Pell grants are generally reserved for undergraduates who have not already earned a bachelor’s or professional degree, and were designed to serve low-income students. Language on the U.S. Department of Education’s federal student aid website currently still states that those incarcerated in a federal or state penal institution are not eligible. A provision in the Higher Education Act, however, would allow the Education Department to suspend certain existing rules temporarily in order to study their effectiveness, paving the way for Pell grant reinstatement to inmates. Under this new plan, federal Pell grants would cover up to $5,775 per inmate annually for tuition, books, fees and related expenses.
As with all Pell grants, funds would be directed to the institution and not to the individual student. Pell grants are currently available to students in juvenile justice facilities.
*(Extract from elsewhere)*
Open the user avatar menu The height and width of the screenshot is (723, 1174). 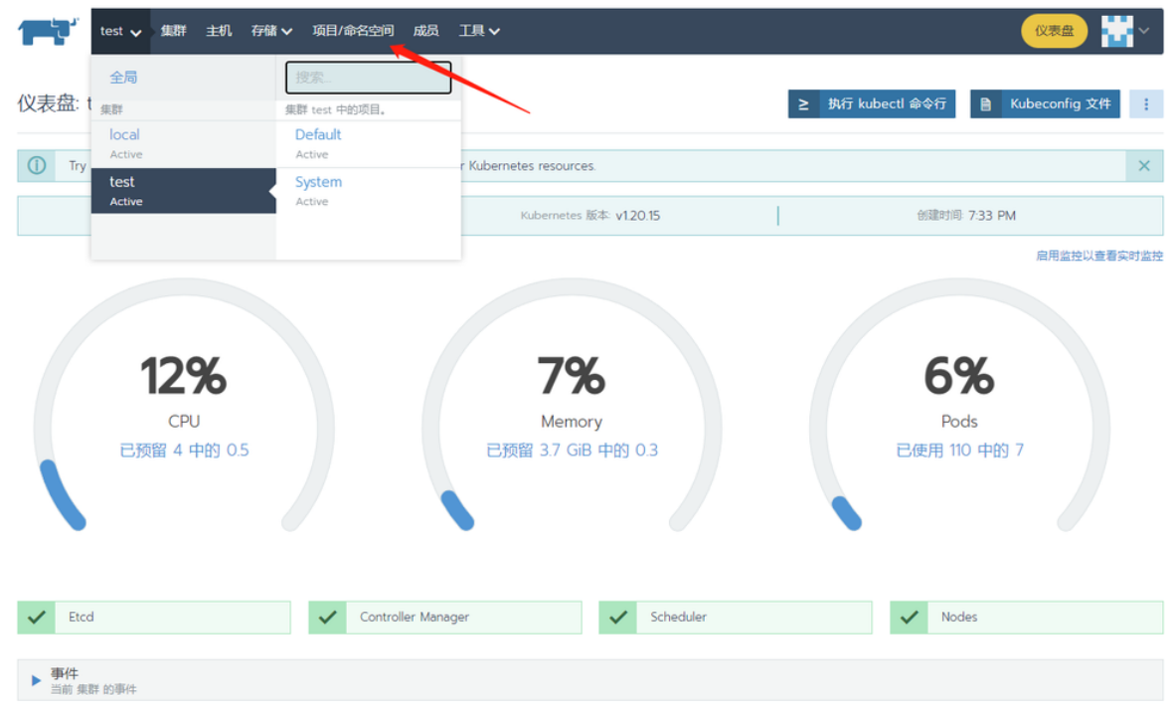pyautogui.click(x=1124, y=31)
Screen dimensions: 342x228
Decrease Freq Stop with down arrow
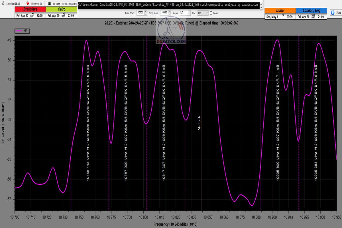170,14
Adult inmates received approximately $34 million in Pell grants in 1993, according to the Wall Street Journal, but Congress moved to make incarcerated persons ineligible for the benefit the following year. While private foundations have helped support prison education programs, the funding loss resulted in a marked decrease in institutional college programs and preceded the prison population spike that began in the mid 1990s. The prison population doubled to approximately 1.6 million inmates by 2013, of which many were repeat offenders, according to the Wall Street Journal.
Studies have shown that providing inmates opportunities for education can help decrease the odds of recidivism, and the impending move to restore educational funding for inmates has received support from several Democratic congress members. New York Gov. Andrew Cuomo this year proposed a similar education funding plan for inmates in that state, and California Gov. Jerry Brown recently signed legislation that included funding for college classes in state prisons.
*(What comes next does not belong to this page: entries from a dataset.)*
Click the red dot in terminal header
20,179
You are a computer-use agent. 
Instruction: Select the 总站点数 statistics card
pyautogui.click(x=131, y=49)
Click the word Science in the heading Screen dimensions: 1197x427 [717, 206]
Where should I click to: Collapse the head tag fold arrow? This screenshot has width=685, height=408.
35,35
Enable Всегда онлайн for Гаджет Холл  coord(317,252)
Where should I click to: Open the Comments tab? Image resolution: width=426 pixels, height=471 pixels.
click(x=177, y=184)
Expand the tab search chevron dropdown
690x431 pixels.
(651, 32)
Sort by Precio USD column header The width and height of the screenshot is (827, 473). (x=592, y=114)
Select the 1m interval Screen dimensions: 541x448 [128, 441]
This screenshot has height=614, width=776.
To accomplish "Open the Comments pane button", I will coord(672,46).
Opponents, however, argue that supporting inmate education is an improper use of funds, and that education money should be directed to traditional students and working families struggling to pay rising tuition costs.
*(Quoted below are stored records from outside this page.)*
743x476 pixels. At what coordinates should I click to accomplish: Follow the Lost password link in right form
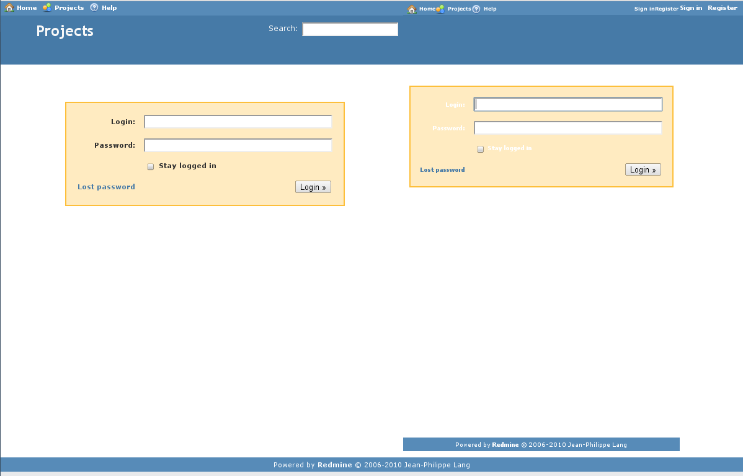coord(442,170)
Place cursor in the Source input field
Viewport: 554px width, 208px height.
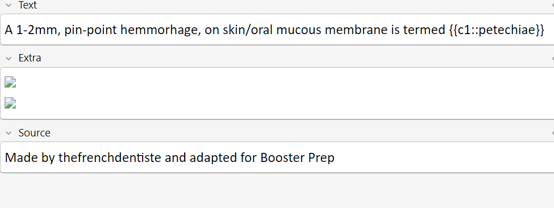click(277, 157)
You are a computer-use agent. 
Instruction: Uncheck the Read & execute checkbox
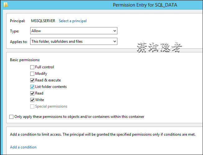pos(32,80)
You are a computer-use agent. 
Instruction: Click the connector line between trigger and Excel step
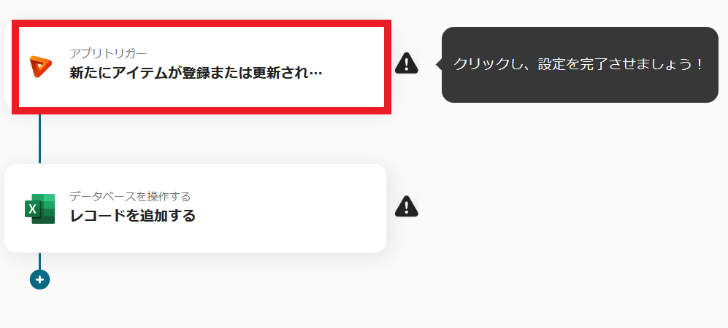point(39,138)
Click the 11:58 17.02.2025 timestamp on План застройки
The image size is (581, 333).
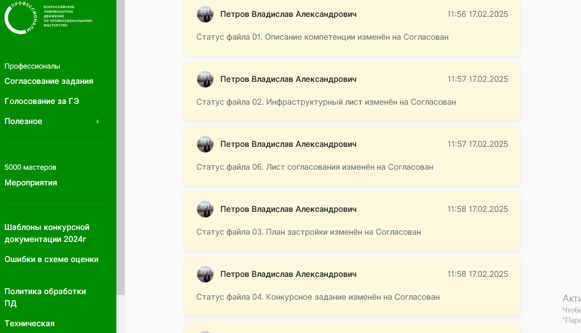coord(478,209)
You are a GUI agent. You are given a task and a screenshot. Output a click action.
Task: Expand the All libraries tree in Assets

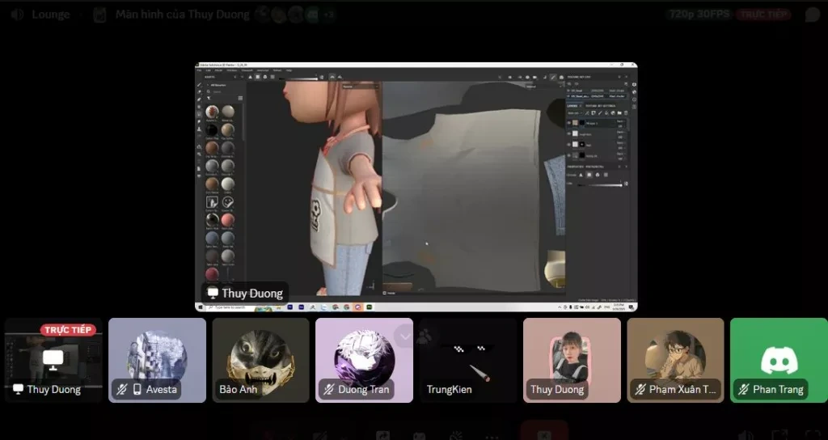point(208,85)
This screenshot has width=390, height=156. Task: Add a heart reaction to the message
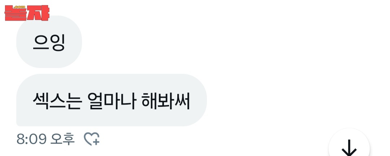click(x=91, y=139)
Education is also playing into the larger conversation about prison crowding in facilities across the country. A study conducted in 2013 by the Rand Corp. included several key findings that support the use of education as a recidivism-fighting tool. The study found that inmates who participate in correctional education programs had 43 percent lower odds of recidivating than those who did not, and that participation in education programs improved an inmate’s chances of finding employment post-release by 13 percent.
“Correctional education programs provide incarcerated individuals with the skills and knowledge essential to their futures,” said Secretary of Education Duncan in a statement. “Investing in these education programs helps released prisoners get back on their feet—and stay on their feet—when they return to communities across the country.”
The study also concluded that providing correctional education could be cost-effective when it comes to reducing recidivism. Direct costs for education inmates ranged from $1,400 to $1,744, but the study also pointed out that each state dollar spent on education inmates saved approximately five dollars in incarceration costs.
Researchers recommended further study and funding of the issue.